Uck!! Auto correct! It corrected me on my title.. 

"What do I look for in a show betta?" 
There we go


----------



## amphirion (Jan 15, 2014)

look up IBC show standards, that should give you some info to start you off.


----------



## BlueInkFish (Jan 13, 2013)

amphirion said:


> look up IBC show standards, that should give you some info to start you off.


I'll defeniatley look into it!


----------



## BettaMummy87 (Jul 26, 2014)

Funnily enough I have just been reading up on this. I got the info from here: http://www.bettaterritory.nl/BT-AABPKTrilogy.htm

Pretty good info I think.


----------



## BettaMummy87 (Jul 26, 2014)

Also, found some older show standards, but it does include the PK: http://www.fishlore.com/fishforum/betta-breeding/69116-ibc-standards-2009-2010-a.html
The PK standards start in the post at: April 13th, 2010, 10:15 PM 
Chapter 5: Addendum PK Standard prt. 1

Sorry for the double post, but thought this may be of use when I found it, and was too late to edit.


----------



## BlueInkFish (Jan 13, 2013)

Thx soooo much!!!!!!


----------



## BettaMummy87 (Jul 26, 2014)

You're welcome. I am glad i could help! =D


----------



## hrutan (Jun 25, 2014)

If you join the IBC ($20 for a year), the show standards are in the files section of the yahoo group. Very interesting to read, and there have been a bunch of updates in the past couple years.


----------



## BlueInkFish (Jan 13, 2013)

Ok that sounds great! I'll try too sign up for it haha!! Don't thy have articles and such as well?


----------



## hrutan (Jun 25, 2014)

There's Flare! Magazine, which I've found to be quite good, yes. There are also additional files and articles on the Yahoo Group. Plus you can join local chapters and meet fellow hobbyists. You'd be looking for the California Betta Society...and there's a show in Santa Clara in October.
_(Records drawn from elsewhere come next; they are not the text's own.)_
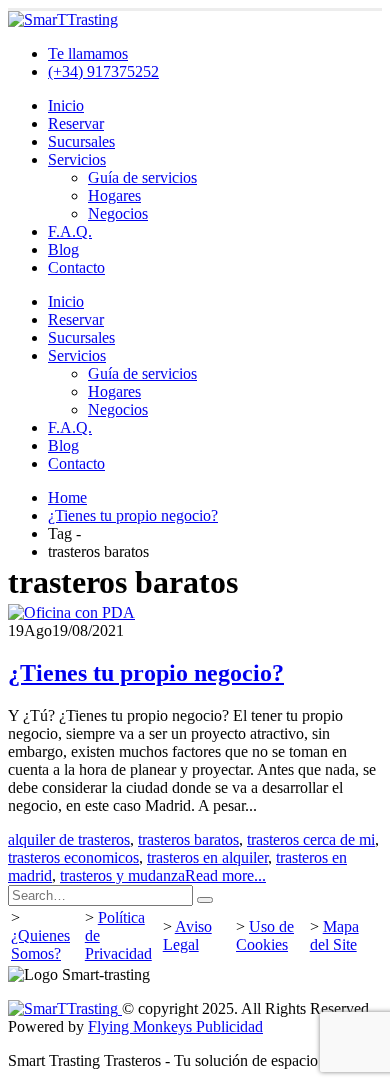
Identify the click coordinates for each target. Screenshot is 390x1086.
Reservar (76, 123)
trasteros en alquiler (207, 857)
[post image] (195, 613)
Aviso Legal (187, 935)
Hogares (114, 195)
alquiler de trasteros (69, 839)
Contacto (76, 267)
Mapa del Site (334, 935)
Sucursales (81, 141)
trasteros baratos (188, 839)
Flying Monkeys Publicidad (175, 1026)
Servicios (77, 159)
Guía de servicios (142, 177)
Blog (63, 249)
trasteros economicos (73, 857)
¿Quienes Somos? (40, 944)
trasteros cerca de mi (311, 839)
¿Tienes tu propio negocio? (146, 673)
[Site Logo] (63, 19)
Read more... (225, 875)
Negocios (118, 213)
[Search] (205, 900)
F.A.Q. (70, 231)
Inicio (66, 105)
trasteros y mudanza (122, 875)
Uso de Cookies (265, 935)
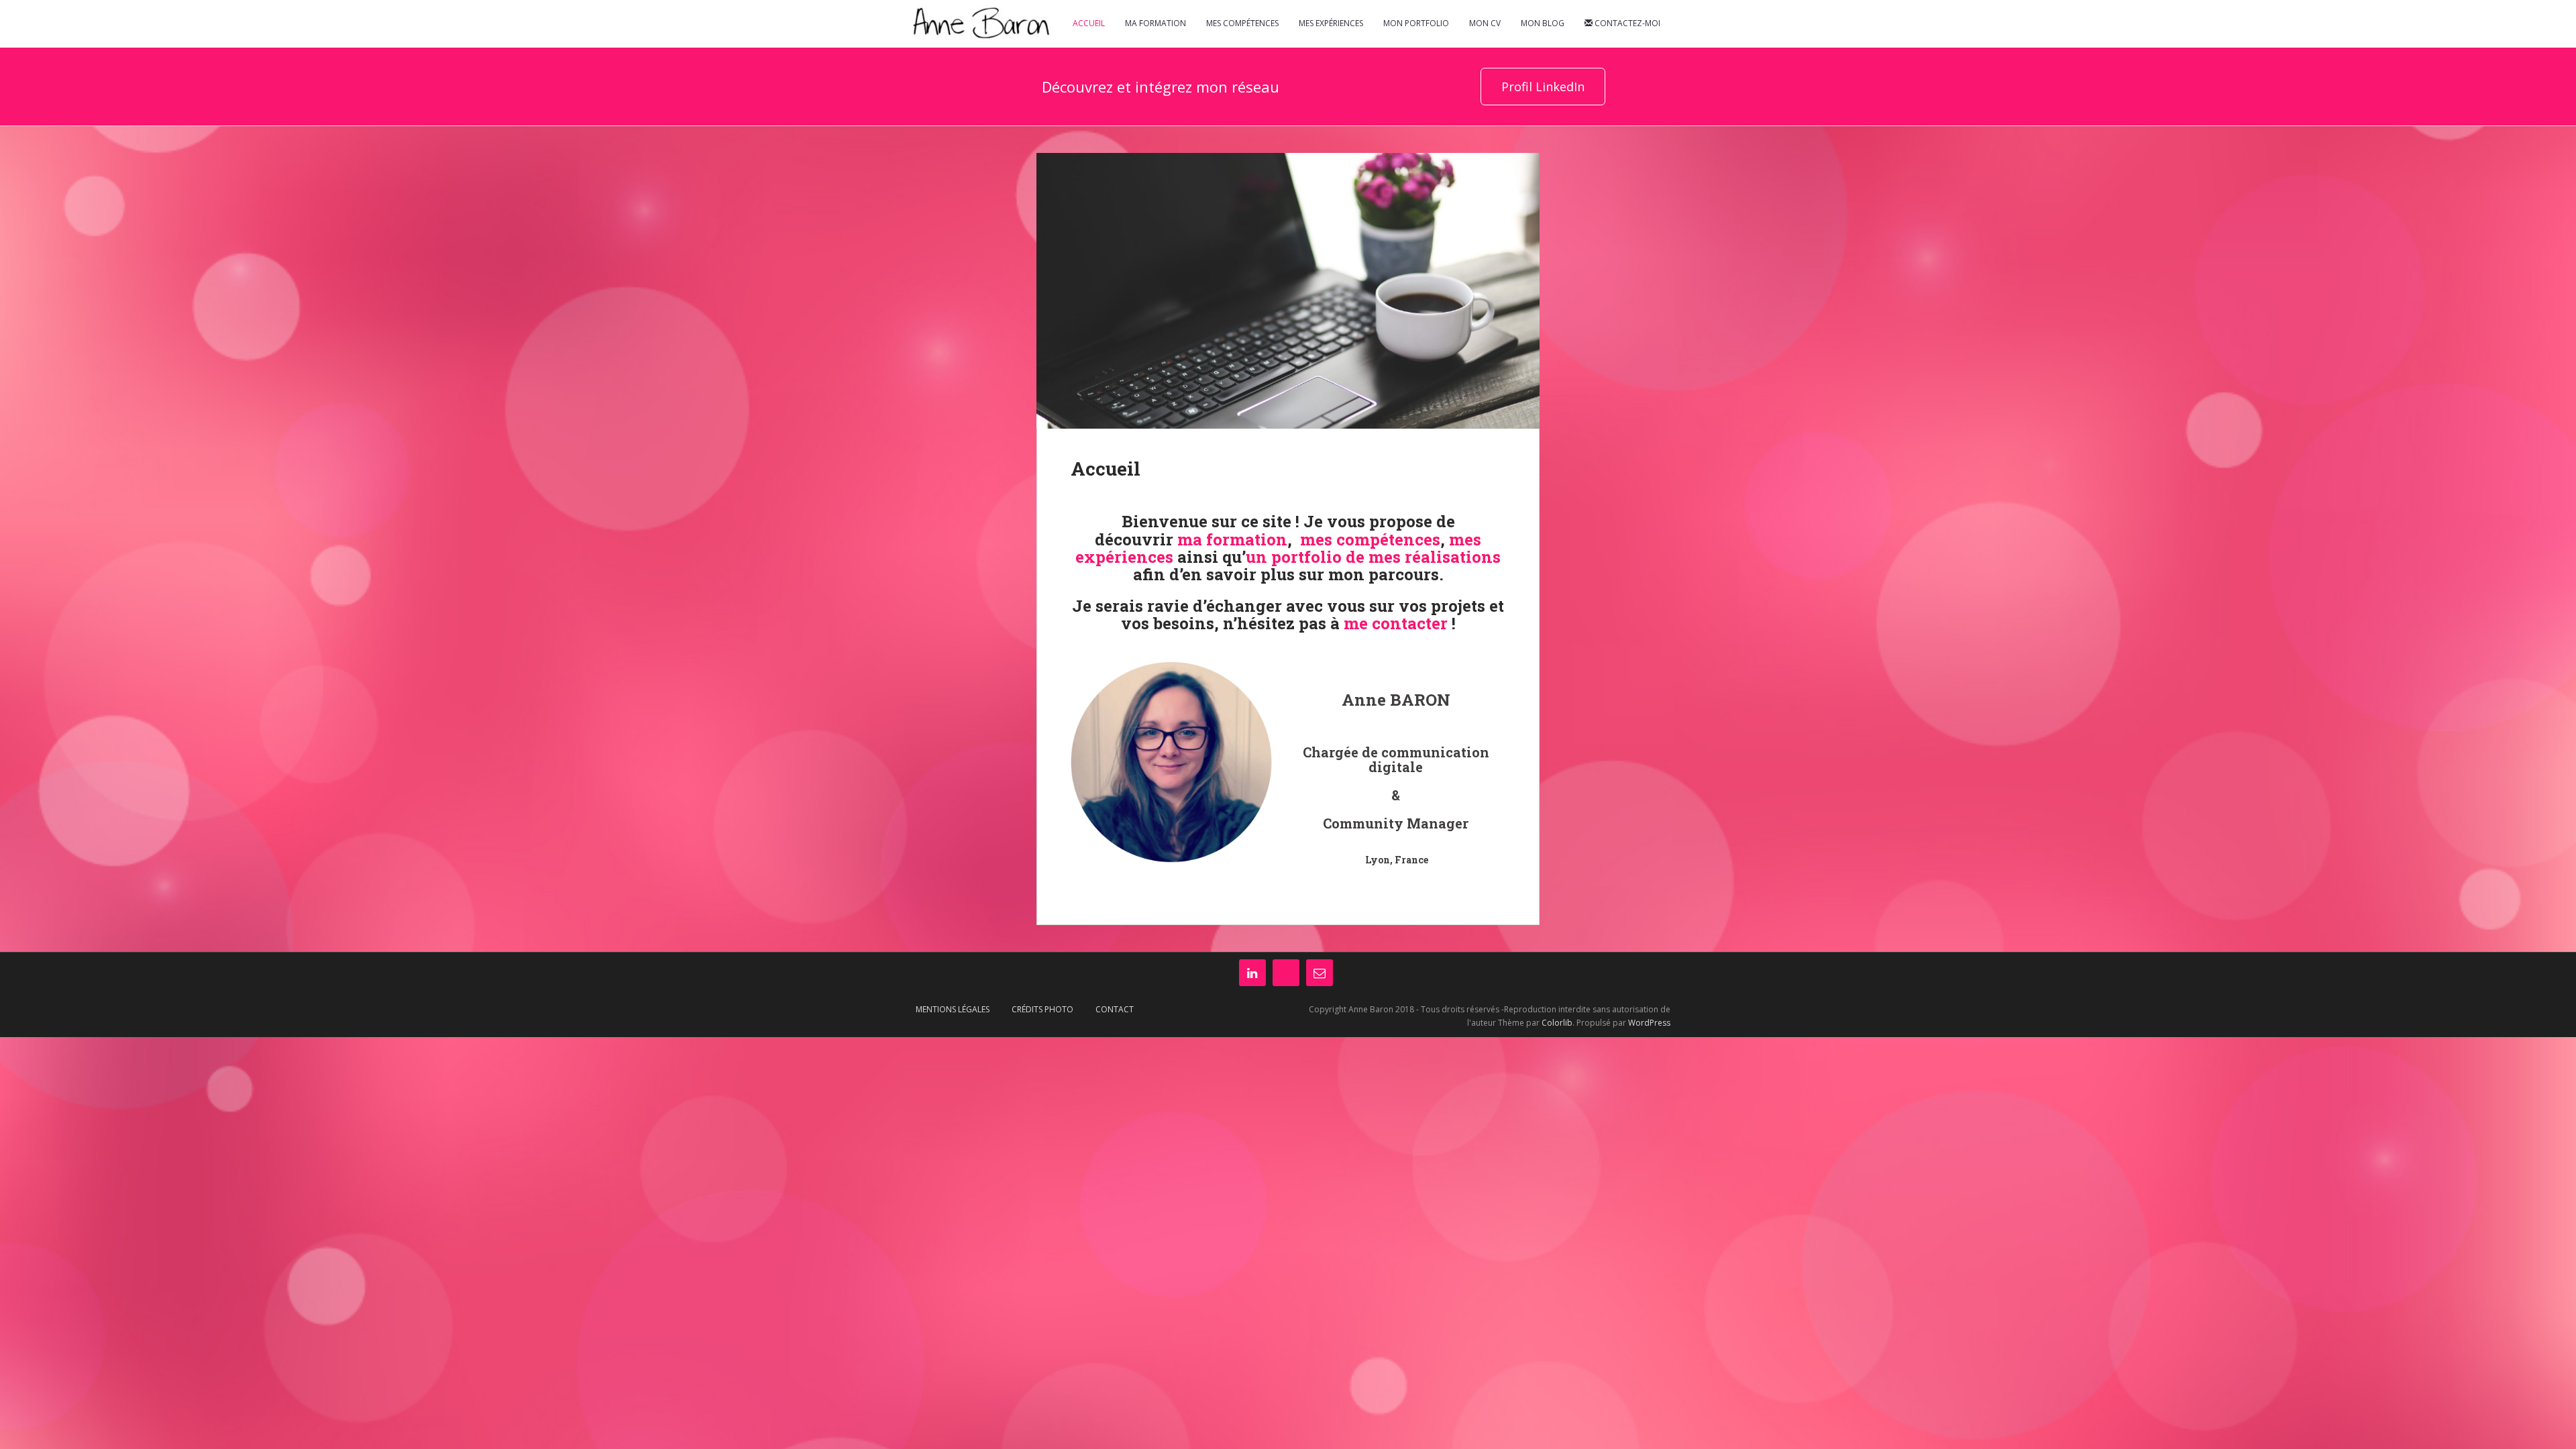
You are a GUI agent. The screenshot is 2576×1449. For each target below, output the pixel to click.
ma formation (1232, 539)
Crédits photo (1042, 1009)
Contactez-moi (1626, 23)
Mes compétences (1242, 23)
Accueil (1089, 23)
...The forum's kinda dead, though. This one's better.


----------



## BlueInkFish (Jan 13, 2013)

Haha ok! I'll look into it! 20 bucks won't hurt  but somehow it hurts when I buy a new fish from AB LOL someone really needs to stop me from pressing that bid button!!!!!!! I need room for more fish!!!!!!


----------



## Romad (Jun 28, 2009)

litelboyblu said:


> Uck!! Auto correct! It corrected me on my title..
> 
> "What do I look for in a show betta?"
> There we go


 
All fixed


----------



## BlueInkFish (Jan 13, 2013)

Lol thx so much


----------